▶ _TEXT BLOCK_
Predicting Turnout in a Presidential Election

by HAL MALCHOW
Campaigns & Elections, September 2004, volume 25, issue 8, pages 38-40

 

With Election Day only two months away, many campaigns are grappling with two questions. Which voters will show up on Nov, 2? And which voters should be the targets of get-out-the-vote (GOTV) activities?

This is the presidential election. Turnout is higher than in any other political contest. That higher turnout means that a high percentage of voters are almost certain to vote and need little encouragement to show up at the polls. And among the rest of the electorate, everyone is a good prospect to cast a ballot.

Who Will Vote?

Of all of the targeting problems a campaign might face, predicting voter turnout is the easiest, because unlike predicting candidate preference you know exactly what each voter did in the past. Most voter lists contain an extensive voting history for each voter. You know who votes in every election, who is a sometime voter, and who hardly ever shows up at all.

But voter history is just one factor in predicting turnout. A number of other variables can help refine your predictions and tell you, with surprising accuracy, the likelihood that any voter will show up at the polls. In Ohio in 2000, several factors predicted turnout.

The first factor is age. The pattern in Ohio is one of the most universal patterns in politics. Voters in their 20s vote at low levels. Participation increases for each age group until the 60s, then starts to fall off in the 80s and 90s. A little less than half of voters under 30 will show up to vote, but almost all other age groups have a turnout level in excess of 70 percent.

Many political scientists will tell us that income and education are important predictors of voting participation. That may be true in predicting registration. But among voters already registered, the level of income or education in the neighborhood predicts turnout only slightly. In Ohio, the lowest income neighborhoods turn out slightly less than middle or upper income neighborhoods, but once neighborhood income reaches the $40,000 to $50,000 there is little difference at all. Neighborhood education levels showed an even smaller impact.

Likewise, there was little difference in turnout by ethnicity. In Ohio, black neighborhoods turned out slightly less than white neighborhoods, but the difference was not great. In other states, this same analysis would show almost no difference at all. The one exception to this pattern is Hispanic voters who consistently vote at lower levels than either black or whites.

Another important predictor of voter turnout is party registration. There is seldom much difference between the turnout levels of registered Democrats and Republicans. But Independents regularly participate at levels substantially less than the registrants of the two major parties. Ohio does not have party registration. However, in 2000, the registered Democrats and the Republicans in Florida turned out at roughly equal levels. Those not affiliated with either party voted at a level 15 points lower.

Finally, length of registration is an important predictor of voting participation. In low turnout municipal elections, length of registration can be as important as voter history in predicting turnout. But even in a presidential election it matters. In the case of Ohio in 2000, voters who had been registered for less than 10 years voted at rates 20 points less than voters registered 10 years or more. New registrants (four years or less) can make up as much as 30 percent of the electorate. For these voters, there is little voting history, so knowing their turnout levels is important.

▶ _CHALLENGES_
(1) According to the turnout article, how did Florida voters not affiliated with either major party turn out in 2000?
(2) List every voter characteristic that the turnout article examines as a possible predictor of turnout.
(3) Continue the turnout article from its last sentence.

Excerpt from a dataset

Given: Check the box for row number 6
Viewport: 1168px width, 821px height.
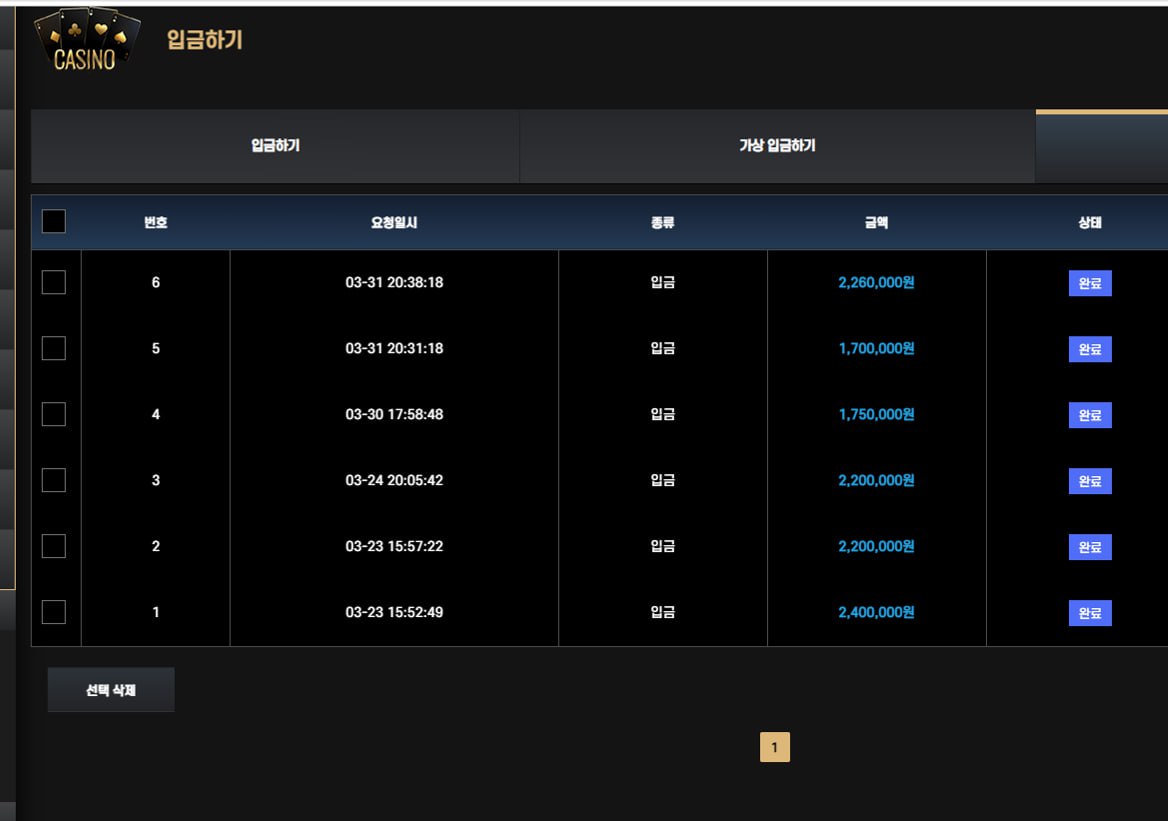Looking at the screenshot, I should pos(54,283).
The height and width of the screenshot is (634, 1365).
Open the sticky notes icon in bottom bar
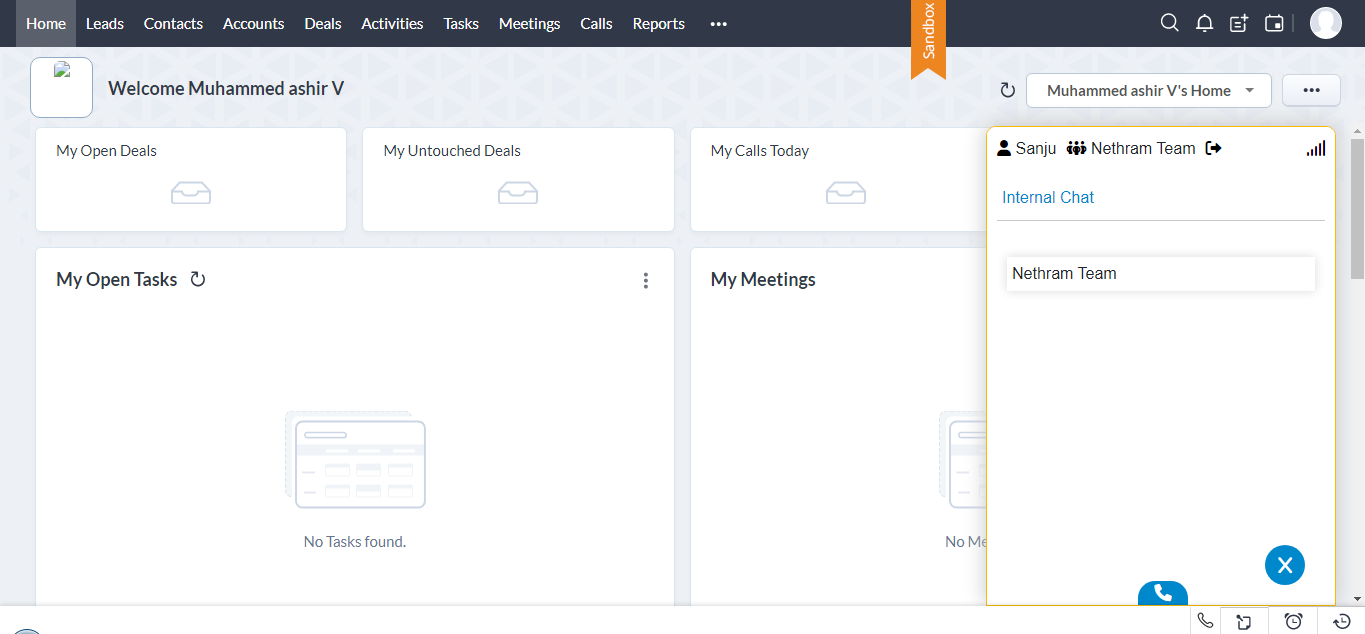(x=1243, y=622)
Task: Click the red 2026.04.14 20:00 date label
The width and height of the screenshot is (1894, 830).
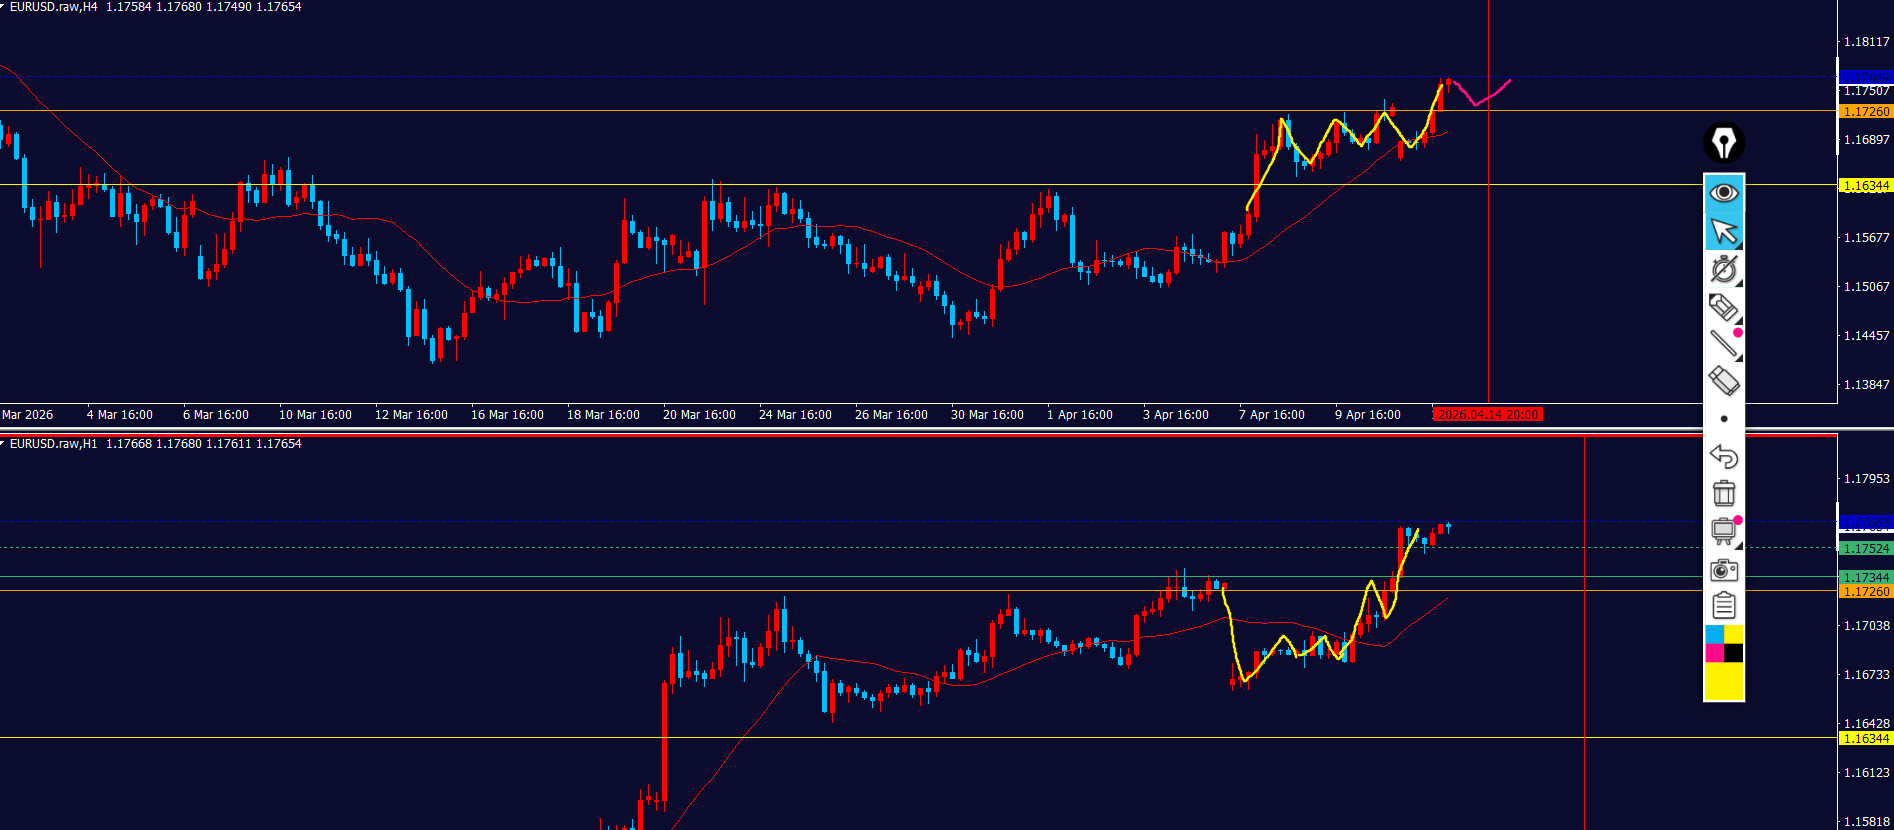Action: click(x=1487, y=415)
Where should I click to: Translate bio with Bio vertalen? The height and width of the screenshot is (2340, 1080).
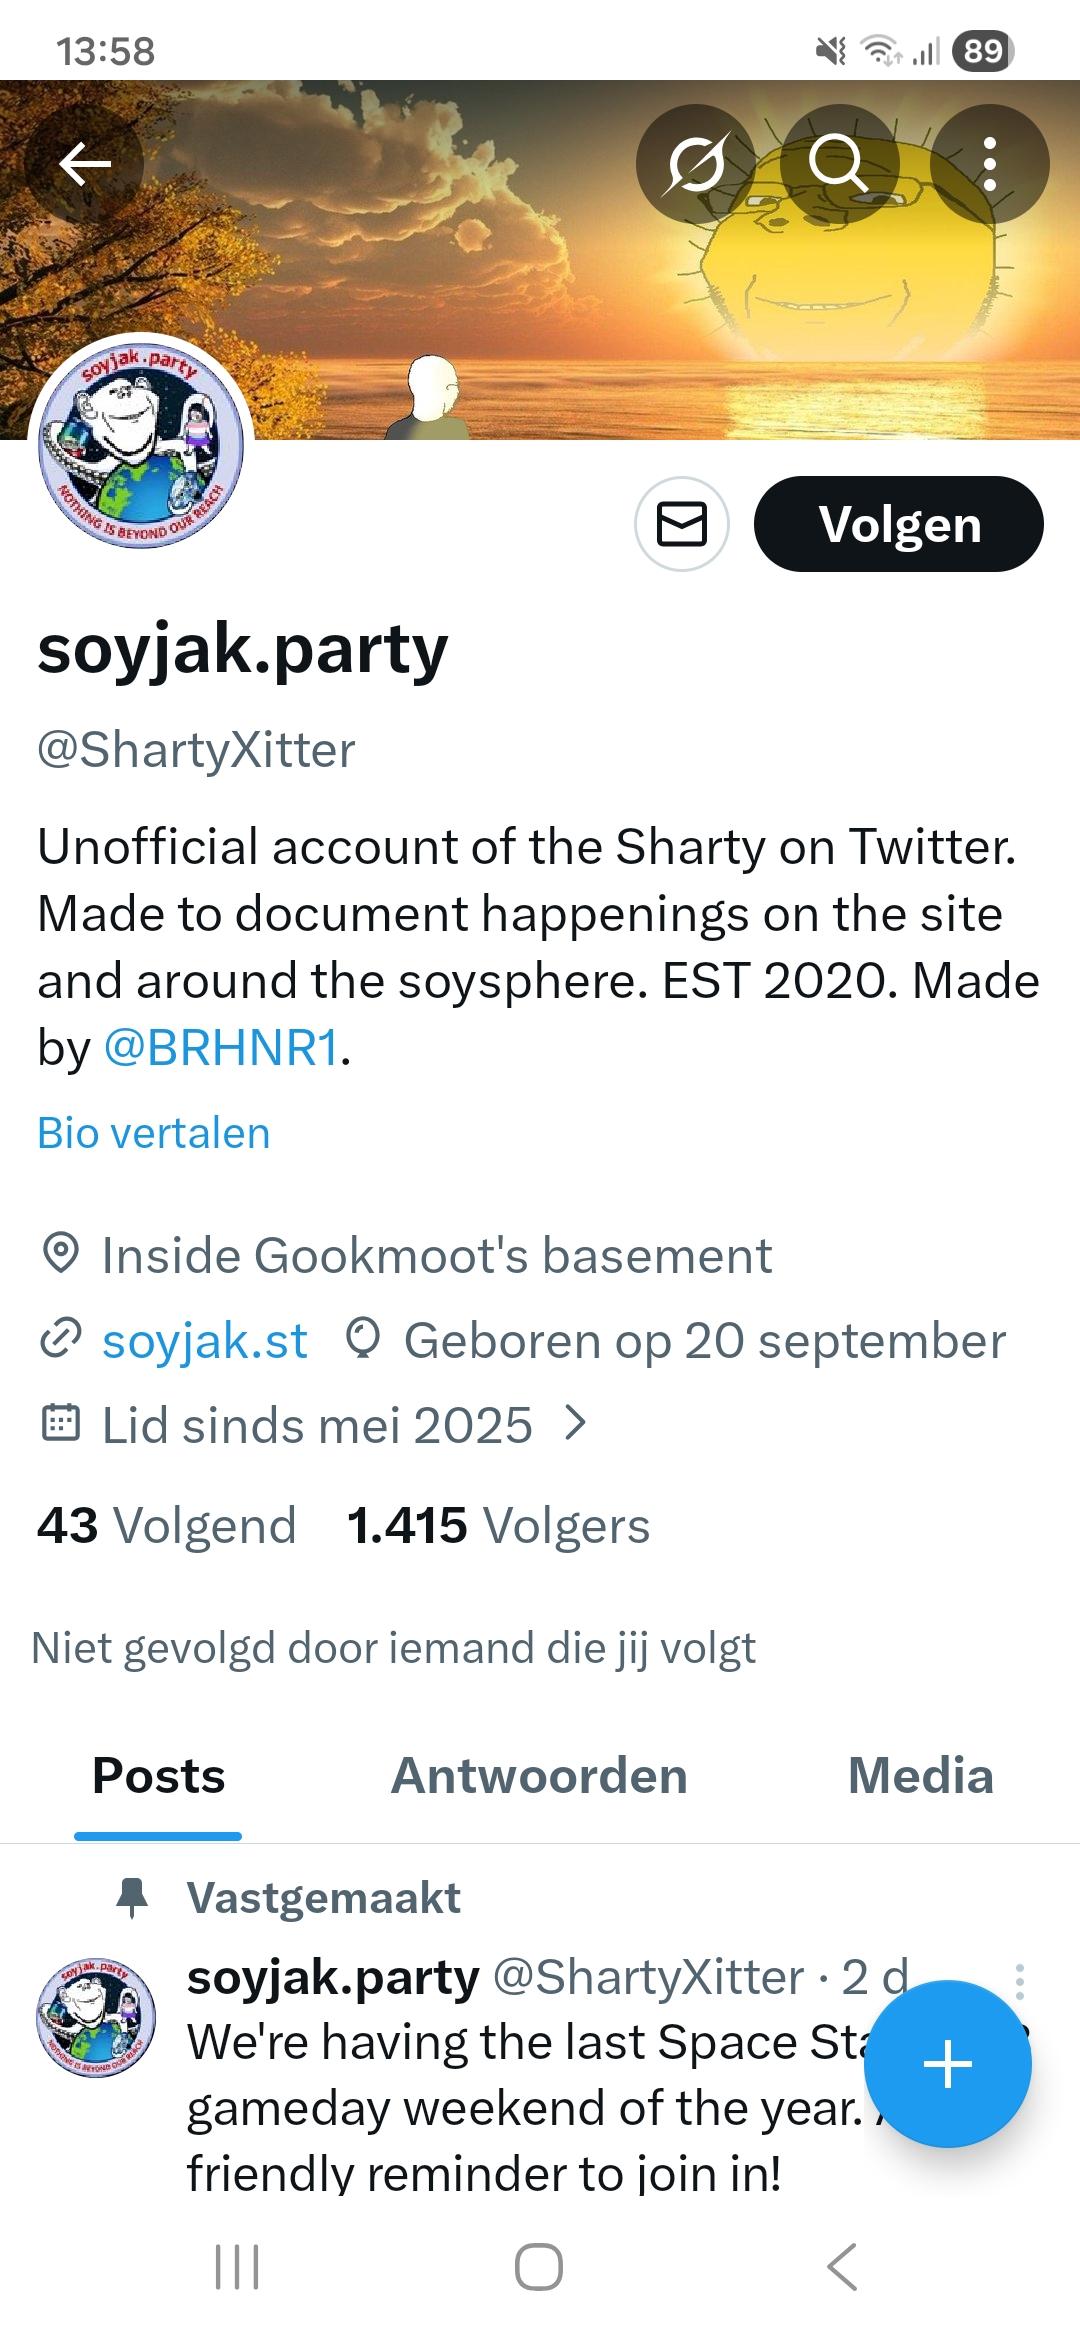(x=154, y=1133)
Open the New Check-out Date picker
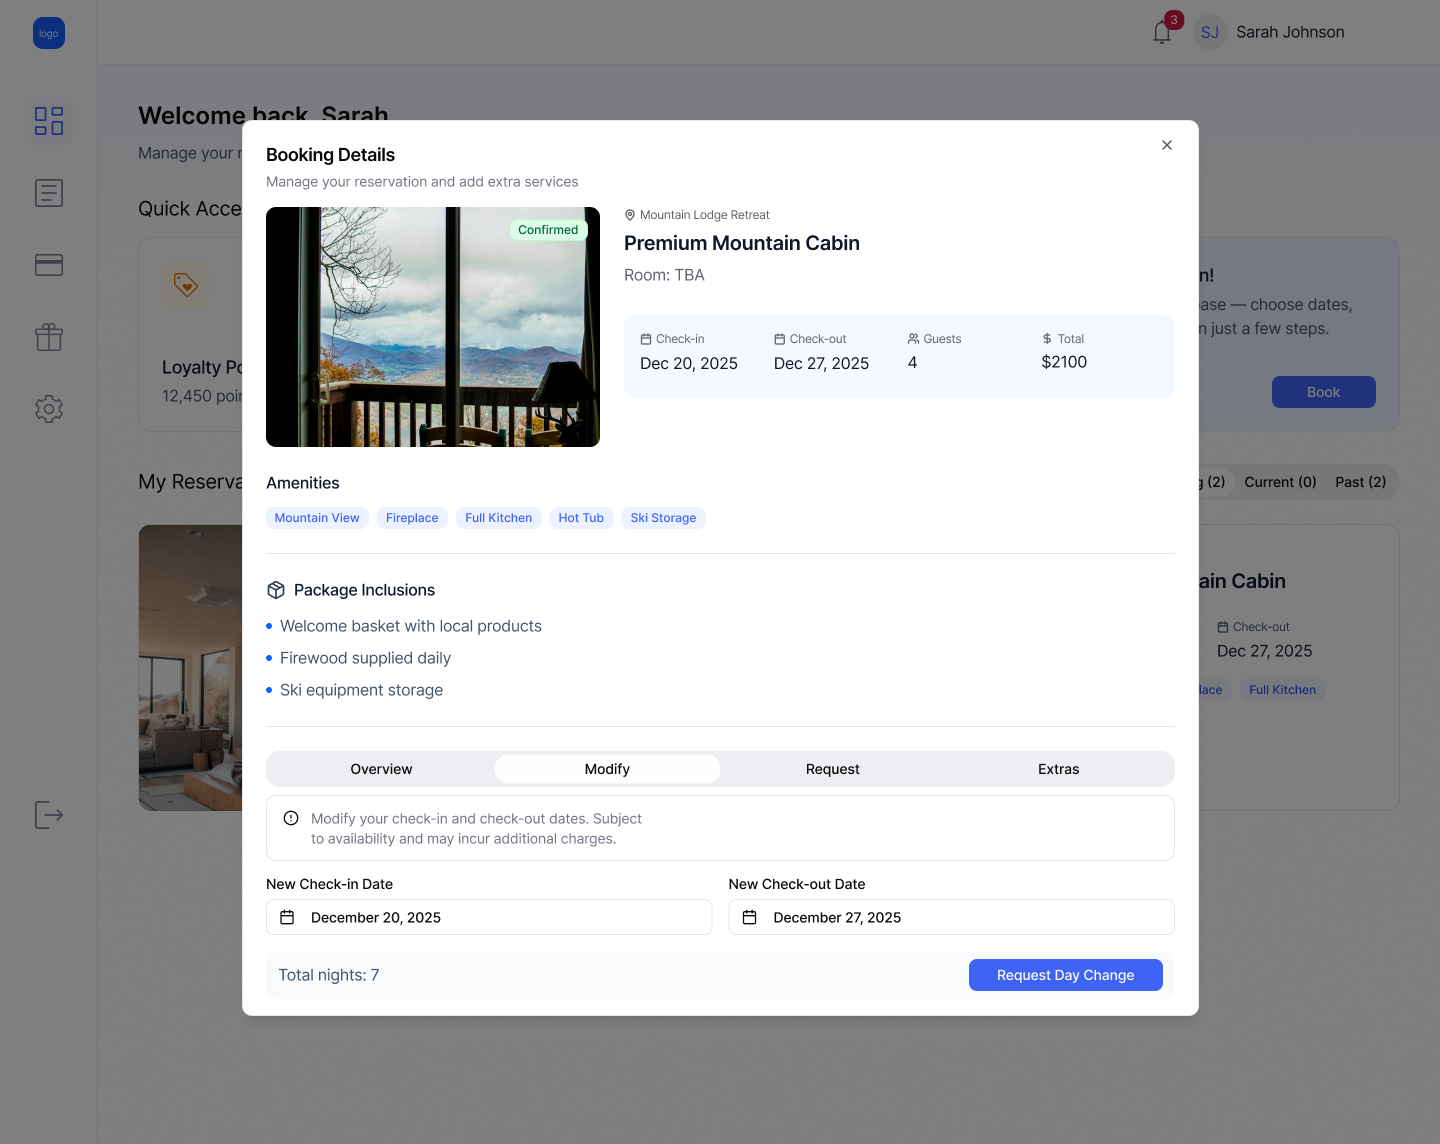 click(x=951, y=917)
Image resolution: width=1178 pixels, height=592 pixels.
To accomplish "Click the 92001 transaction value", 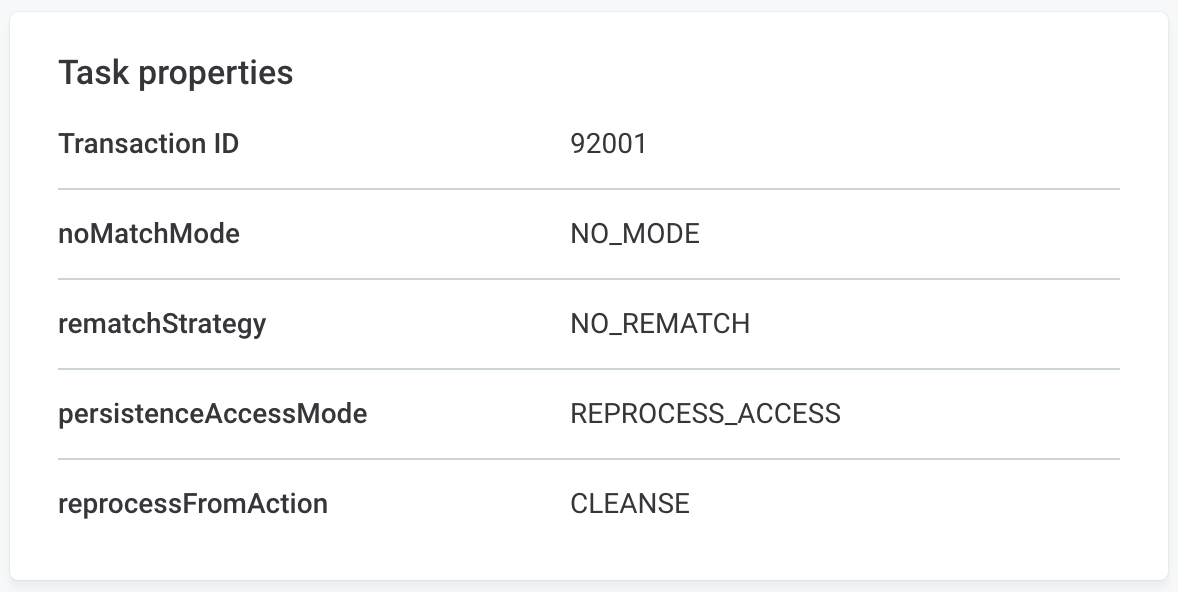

▶ _TASK-BY-TASK RESULTS_
(1) They voted at a level 15 points lower than registered Democrats and Republicans.

(2) Voter history, age, neighborhood income, neighborhood education, ethnicity, party registration, length of registration

(3)
Finally, previous voting history is the most important predictor. Voting in the four previous major elections in Ohio--the general and primary elections of 1998 and 1996--impacted turnout in 2000. Voting in even one of those elections meant a voter had at least a 70 percent probability of voting. Somebody having voted in two of the four previous elections translates to a 90 percent probability of voting.

Creating Voter Predictions

So how do you take this information and convert it into a scheme that predicts turnout for individual voters? One way is to use turnout tables. Turnout tables utilize age and previous voting history to calculate a probability that any voter will turnout in an upcoming election

To use a turnout table, you decide what turnout range you are looking for and select the voters with the appropriate scores. For example, you are planning a persuasion mailing and want to send it to Independent voters who have at least a 60 percent chance of voting. Using the turnout table, you would select all Independent voters who voted in at least two of the last four elections as well as voters between the ages of 30 and 79 who voted in at least one out of the last four elections.

You want to target supporters who are between a 25 percent and a 75 percent chance of voting for GOTV. You will notice that in a high turnout election such as this one, there are no voters whose voting probability is less than 25 percent. So we would eliminate voters with a probability greater than 75 percent. That would include all voters who voted in at least three out of the last four elections. It would also include voters between the ages of 30 and 79 who had voted in two of the last four elections. Finally, it would include voters between 50 and 59 who voted in one of the last three elections.

And what about new registrants where little or no voter history is available? Where no voter history is available, you can fall back on age. If you wanted to send mail to 60 percent probability voters, you would select new registrants between the ages of 30 and 89.

These turnout tables are based upon elections in several states where voting patterns may be different from your own election. Overall, turnout patterns are remarkably similar from one state to another. But these turnout tables will not be as accurate as turnout estimates based upon the 2000 election in your own state. To compute turnout tables for your own campaign, categorize voters by age groups and voting history. Then look at the turnout in your own state in 2000 and compute voter turnout in that election for each of your age/voter history categories. The exercise can be done by anyone with a little skill in using a database program.

Finally, there is a still better way to predict turnout. That method is regression analysis. Regression analysis considers voter history, age, party registration and any other predictor that works in your own state. Regression analysis will examine all the factors that predict turnout, weigh them and produce an equation that is used to calculate the turnout probability of each voter. Regression analysis is more accurate than turnout tables and provides a highly reliable prediction. Comparing predictions to actual post-election turnout has repeatedly validated these predictions.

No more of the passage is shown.